- Exercise
Once you find the line containing "This screenshot has width=834, height=504.", output it and every line after it to the end of the records, exactly.

+++++

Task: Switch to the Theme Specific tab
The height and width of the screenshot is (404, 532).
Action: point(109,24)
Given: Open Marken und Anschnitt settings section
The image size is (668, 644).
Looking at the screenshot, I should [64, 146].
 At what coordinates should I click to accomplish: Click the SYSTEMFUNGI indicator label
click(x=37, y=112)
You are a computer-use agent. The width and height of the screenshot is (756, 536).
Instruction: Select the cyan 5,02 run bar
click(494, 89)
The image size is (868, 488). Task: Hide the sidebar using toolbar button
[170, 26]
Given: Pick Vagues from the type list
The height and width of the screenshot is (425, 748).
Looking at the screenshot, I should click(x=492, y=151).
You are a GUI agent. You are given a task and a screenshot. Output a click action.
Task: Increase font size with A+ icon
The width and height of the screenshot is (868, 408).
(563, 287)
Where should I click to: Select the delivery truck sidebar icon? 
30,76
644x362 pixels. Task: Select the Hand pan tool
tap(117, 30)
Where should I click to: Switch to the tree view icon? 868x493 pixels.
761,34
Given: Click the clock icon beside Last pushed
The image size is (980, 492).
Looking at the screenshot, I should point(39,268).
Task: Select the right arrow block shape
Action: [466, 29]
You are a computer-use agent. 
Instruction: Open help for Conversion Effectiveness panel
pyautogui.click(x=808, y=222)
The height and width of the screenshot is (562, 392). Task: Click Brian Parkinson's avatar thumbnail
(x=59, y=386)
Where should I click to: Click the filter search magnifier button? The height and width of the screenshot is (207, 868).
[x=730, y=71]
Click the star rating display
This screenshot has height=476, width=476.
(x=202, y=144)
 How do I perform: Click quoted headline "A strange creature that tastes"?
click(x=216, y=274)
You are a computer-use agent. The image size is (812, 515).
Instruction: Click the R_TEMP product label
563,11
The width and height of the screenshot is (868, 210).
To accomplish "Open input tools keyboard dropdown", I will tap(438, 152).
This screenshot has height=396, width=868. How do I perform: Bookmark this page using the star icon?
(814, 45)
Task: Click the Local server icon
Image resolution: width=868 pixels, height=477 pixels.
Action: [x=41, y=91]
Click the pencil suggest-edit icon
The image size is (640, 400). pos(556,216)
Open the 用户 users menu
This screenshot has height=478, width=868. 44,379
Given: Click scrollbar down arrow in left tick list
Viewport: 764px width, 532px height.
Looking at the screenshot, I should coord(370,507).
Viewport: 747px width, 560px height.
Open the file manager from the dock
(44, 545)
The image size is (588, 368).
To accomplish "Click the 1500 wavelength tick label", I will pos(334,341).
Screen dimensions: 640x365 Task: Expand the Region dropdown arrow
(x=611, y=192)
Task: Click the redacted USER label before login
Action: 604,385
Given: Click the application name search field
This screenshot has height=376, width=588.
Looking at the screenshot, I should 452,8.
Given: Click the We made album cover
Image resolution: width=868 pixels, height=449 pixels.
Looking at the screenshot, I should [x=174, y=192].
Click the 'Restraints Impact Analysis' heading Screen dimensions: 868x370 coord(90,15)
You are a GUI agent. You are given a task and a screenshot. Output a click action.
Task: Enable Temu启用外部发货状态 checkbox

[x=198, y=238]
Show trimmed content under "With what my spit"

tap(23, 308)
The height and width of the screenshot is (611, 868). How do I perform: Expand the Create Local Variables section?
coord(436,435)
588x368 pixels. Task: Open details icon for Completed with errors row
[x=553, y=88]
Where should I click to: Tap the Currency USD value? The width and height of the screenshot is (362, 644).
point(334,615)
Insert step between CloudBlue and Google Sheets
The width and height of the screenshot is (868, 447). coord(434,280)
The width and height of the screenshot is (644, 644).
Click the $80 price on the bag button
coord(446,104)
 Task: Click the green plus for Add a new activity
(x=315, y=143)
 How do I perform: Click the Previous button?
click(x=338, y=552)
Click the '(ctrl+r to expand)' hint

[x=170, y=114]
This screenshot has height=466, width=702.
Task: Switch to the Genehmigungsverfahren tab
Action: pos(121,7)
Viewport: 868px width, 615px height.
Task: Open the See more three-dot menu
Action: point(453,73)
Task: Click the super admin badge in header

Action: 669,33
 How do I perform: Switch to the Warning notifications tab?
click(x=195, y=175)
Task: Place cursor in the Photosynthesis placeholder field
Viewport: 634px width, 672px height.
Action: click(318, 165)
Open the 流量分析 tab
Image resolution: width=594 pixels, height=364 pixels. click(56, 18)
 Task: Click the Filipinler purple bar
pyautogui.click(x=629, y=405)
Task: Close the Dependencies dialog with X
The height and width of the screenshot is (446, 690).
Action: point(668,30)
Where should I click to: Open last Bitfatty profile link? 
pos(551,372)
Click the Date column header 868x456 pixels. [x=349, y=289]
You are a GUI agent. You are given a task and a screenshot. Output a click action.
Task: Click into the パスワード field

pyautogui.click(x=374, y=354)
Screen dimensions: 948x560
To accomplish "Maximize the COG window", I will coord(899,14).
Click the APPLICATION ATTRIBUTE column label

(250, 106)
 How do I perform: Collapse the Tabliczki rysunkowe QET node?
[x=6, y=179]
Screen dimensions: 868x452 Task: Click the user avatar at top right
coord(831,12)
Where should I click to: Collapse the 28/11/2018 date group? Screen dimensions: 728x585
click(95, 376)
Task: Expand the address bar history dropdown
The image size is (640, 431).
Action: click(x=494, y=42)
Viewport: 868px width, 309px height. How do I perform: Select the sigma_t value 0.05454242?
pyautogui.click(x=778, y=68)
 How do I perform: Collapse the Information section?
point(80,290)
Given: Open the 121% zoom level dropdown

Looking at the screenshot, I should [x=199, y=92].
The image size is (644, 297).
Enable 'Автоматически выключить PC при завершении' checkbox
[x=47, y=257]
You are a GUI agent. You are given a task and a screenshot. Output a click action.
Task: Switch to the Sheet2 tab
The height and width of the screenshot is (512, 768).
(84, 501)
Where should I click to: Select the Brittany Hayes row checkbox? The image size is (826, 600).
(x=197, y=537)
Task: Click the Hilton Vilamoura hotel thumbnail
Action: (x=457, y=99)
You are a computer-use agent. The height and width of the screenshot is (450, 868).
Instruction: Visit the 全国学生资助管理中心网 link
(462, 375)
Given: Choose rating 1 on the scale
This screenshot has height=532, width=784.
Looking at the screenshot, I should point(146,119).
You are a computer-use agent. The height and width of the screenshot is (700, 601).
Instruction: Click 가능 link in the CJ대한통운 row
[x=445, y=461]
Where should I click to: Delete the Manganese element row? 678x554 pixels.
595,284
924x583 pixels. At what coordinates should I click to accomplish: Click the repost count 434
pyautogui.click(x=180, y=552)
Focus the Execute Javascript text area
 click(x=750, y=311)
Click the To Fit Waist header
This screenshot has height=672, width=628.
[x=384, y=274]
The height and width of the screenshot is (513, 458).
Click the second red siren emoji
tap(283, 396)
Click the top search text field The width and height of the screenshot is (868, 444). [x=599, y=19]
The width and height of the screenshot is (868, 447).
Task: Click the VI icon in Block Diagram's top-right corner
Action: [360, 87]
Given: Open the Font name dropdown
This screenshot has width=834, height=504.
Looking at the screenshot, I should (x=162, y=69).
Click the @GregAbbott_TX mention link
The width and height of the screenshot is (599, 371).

+++++

- Result
This screenshot has width=834, height=504.
Looking at the screenshot, I should (x=162, y=69).
Click the @GregAbbott_TX mention link
The width and height of the screenshot is (599, 371).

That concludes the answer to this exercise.